**** Working data ****
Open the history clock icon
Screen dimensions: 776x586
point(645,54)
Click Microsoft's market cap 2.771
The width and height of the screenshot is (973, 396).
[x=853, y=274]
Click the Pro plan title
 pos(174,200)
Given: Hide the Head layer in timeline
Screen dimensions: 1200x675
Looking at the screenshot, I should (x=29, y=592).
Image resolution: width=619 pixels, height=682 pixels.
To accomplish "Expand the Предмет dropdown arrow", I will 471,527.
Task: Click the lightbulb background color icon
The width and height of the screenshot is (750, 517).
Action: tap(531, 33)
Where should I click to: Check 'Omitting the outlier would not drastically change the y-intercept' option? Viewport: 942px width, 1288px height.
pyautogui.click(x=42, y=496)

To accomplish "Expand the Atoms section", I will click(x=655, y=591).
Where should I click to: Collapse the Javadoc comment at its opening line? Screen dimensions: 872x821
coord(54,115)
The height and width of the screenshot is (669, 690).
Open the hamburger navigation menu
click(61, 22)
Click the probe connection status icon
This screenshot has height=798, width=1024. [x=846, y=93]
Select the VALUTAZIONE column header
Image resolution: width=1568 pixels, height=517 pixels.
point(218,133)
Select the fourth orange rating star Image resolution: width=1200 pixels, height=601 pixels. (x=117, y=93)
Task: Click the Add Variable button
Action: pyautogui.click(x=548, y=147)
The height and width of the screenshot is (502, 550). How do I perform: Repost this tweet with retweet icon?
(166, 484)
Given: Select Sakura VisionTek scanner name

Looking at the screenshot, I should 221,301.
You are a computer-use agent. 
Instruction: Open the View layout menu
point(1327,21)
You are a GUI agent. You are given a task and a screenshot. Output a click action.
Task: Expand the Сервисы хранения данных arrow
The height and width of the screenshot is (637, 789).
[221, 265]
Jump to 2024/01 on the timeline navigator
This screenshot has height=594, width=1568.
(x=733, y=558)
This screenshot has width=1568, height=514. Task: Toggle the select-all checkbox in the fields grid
****
__Work request__. Show every line above in which the word "arrow" is found.

__Response to this exercise__.
To accomplish "Expand the Предмет dropdown arrow", I will 471,527.
Task: Expand the Сервисы хранения данных arrow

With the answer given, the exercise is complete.